◆ **Testo**:
Fin alla fine del 1700 la Cina era rimasta in una sorta di isolamento. Sin dal 1685 i mercanti europei commerciavano con la Cina attraverso quattro porti, quattro aree speciali, ma erano scambi di importanza tanto trascurabile per l’Impero cinese che soltanto all’inizio del 1900 la Cina creò – a malincuore − un ministero o ufficio per gli affari esteri. Neppure allora la Cina si aprì al mondo, ma fu il mondo a imporsi sulla Cina.

I primi scambi commerciali diretti dei Cinesi furono con gli Inglesi. Con gli scambi sorsero anche le prime divergenze tra i due Imperi. Le tensioni iniziarono a causa della passione inglese per il tè. Le importazioni inglesi di tè attorno al 1750 erano già di circa 1.250 tonnellate l’anno. Nel 1758 il tè costituiva un quarto del valore delle importazioni della Compagnia delle Indie Orientali. La Cina produceva tè eccellente, molto ricercato sul mercato europeo. Ma, a differenza degli Inglesi, i Cinesi importavano ben poco, creando in tal modo uno squilibrio commerciale e un problema di bilancia dei pagamenti. Ai Cinesi interessavano poco i prodotti europei.

La bilancia commerciale fra Gran Bretagna e Cina fu in attivo per gli Inglesi tra il 1772 e il 1775. Tra il 1784 e il 1792 divenne negativa e raggiunse un deficit di 3,7 milioni di sterline nel primo decennio del 1800, proprio quando la Gran Bretagna aveva bisogno di molte risorse per combattere le guerre napoleoniche.

La soluzione della Gran Bretagna fu l’oppio, abbondante nel nord dell’India, colonia britannica sin dalla seconda metà del XVIII secolo, e molto richiesto dai Cinesi. Gli inglesi crearono un “commercio triangolare”: pagavano i prodotti cinesi che avrebbero rivenduto in Europa con l’oppio che producevano in India. Le esportazioni britanniche di oppio in Cina salirono da circa 200 casse nel 1729 fino alle oltre 40.000 casse del 1838.

◆ **Record forniti**:
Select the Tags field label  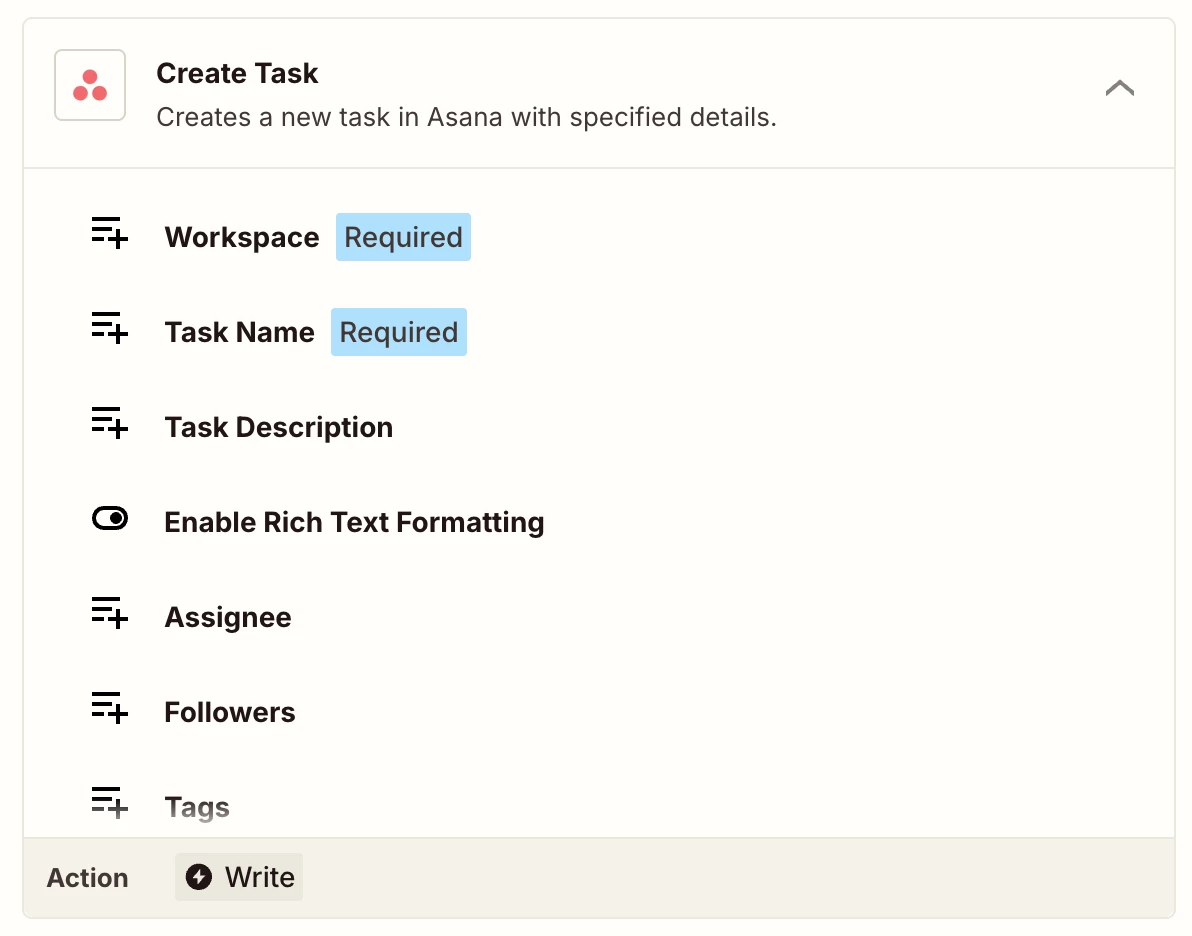click(x=197, y=808)
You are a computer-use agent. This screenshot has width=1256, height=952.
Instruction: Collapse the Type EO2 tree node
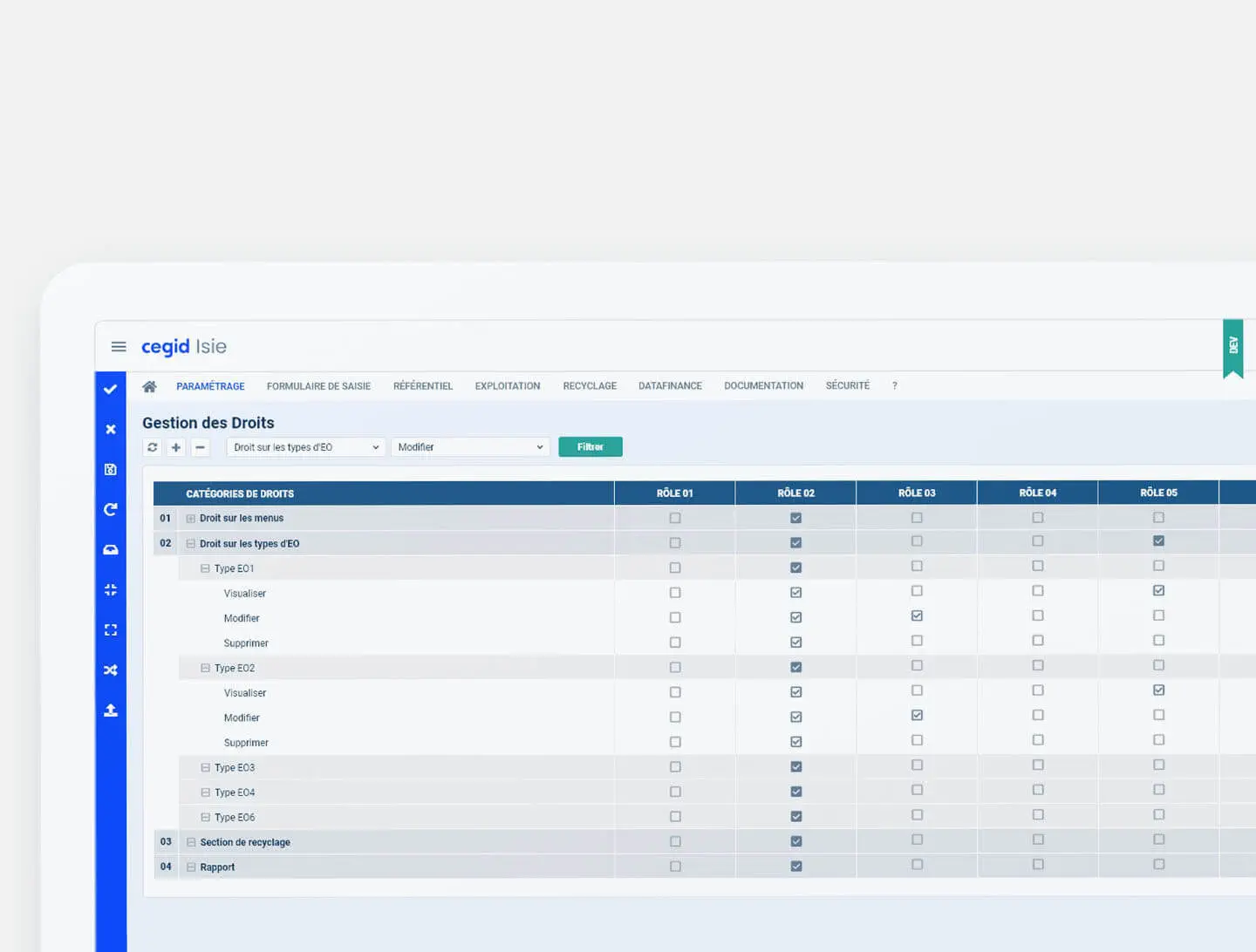(x=206, y=668)
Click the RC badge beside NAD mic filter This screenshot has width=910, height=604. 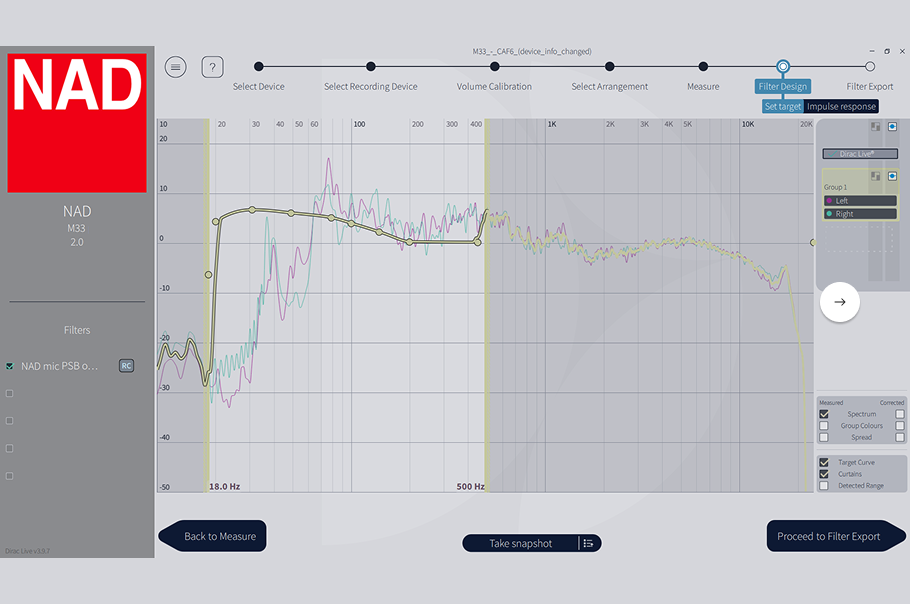coord(126,366)
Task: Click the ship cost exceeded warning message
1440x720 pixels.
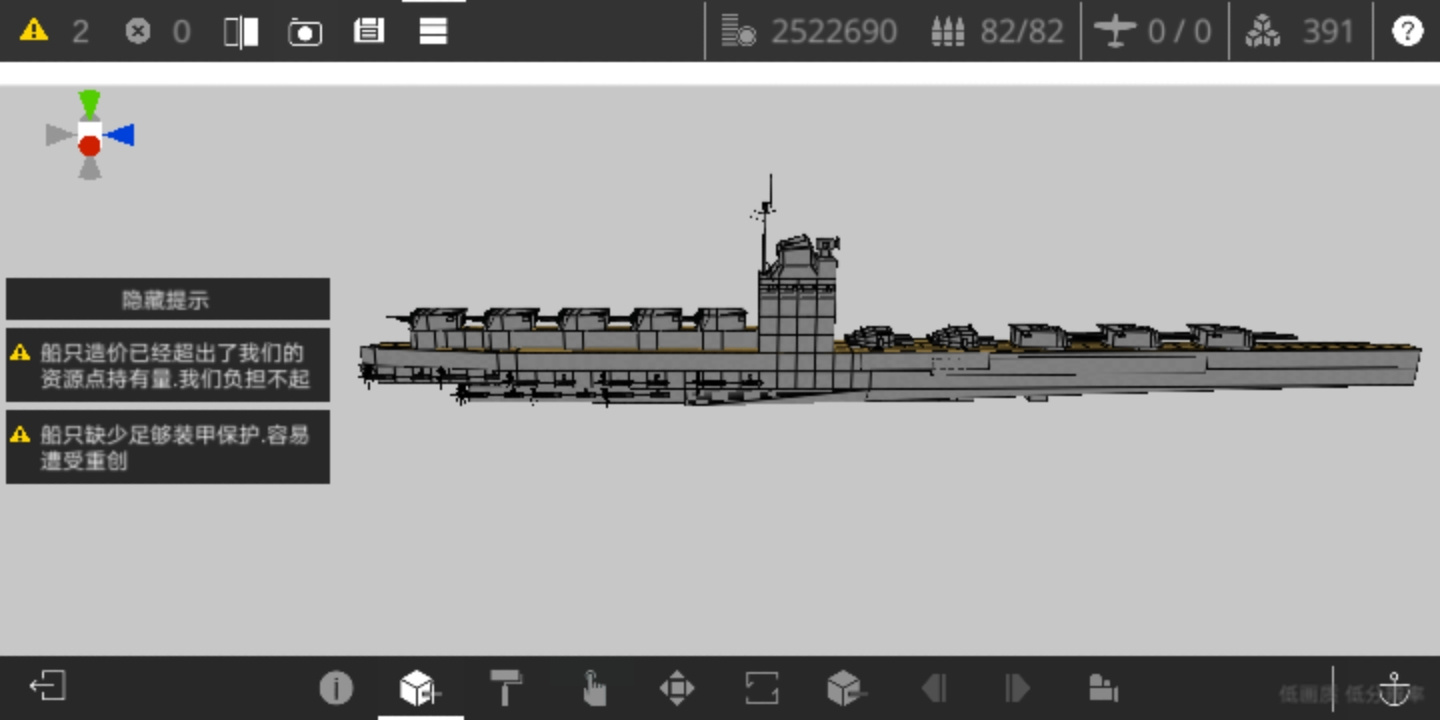Action: pos(168,365)
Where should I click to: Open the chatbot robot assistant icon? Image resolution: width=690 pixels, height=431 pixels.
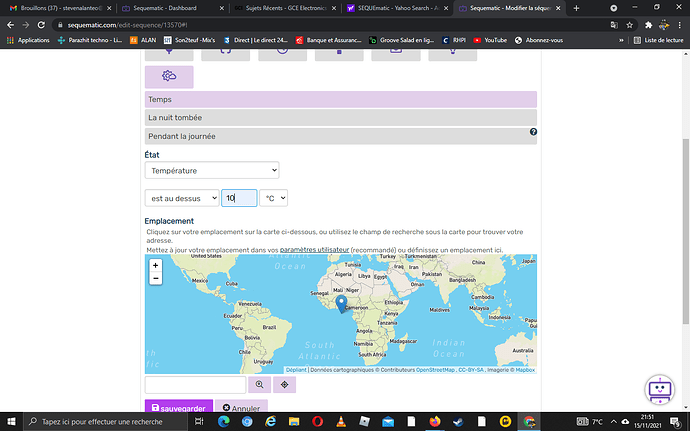pyautogui.click(x=657, y=392)
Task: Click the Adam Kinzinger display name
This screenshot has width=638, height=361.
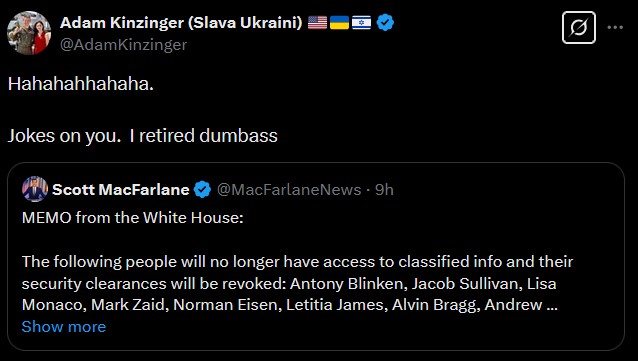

◆ **Da fare**:
1/ Quali anni compaiono, scritti in cifre, nel paragrafo del testo che inizia con "La bilancia commerciale"?
2/ Puoi trasformare in un elenco numerato, senza righe vuote, la parte dei record che va dalla riga contenente "Where should I" fino alla fine dei record, estremi inclusi? Lascia fuori le immagini.
I record non hanno alcun legame con il testo.

◆ **Risposte per compito**:
1/ 1772, 1775, 1784, 1792, 1800

2/
1. Where should I click to: Open the chatbot robot assistant icon? Image resolution: width=690 pixels, height=431 pixels.
2. pyautogui.click(x=657, y=392)
3. Task: Click the Adam Kinzinger display name
4. This screenshot has width=638, height=361.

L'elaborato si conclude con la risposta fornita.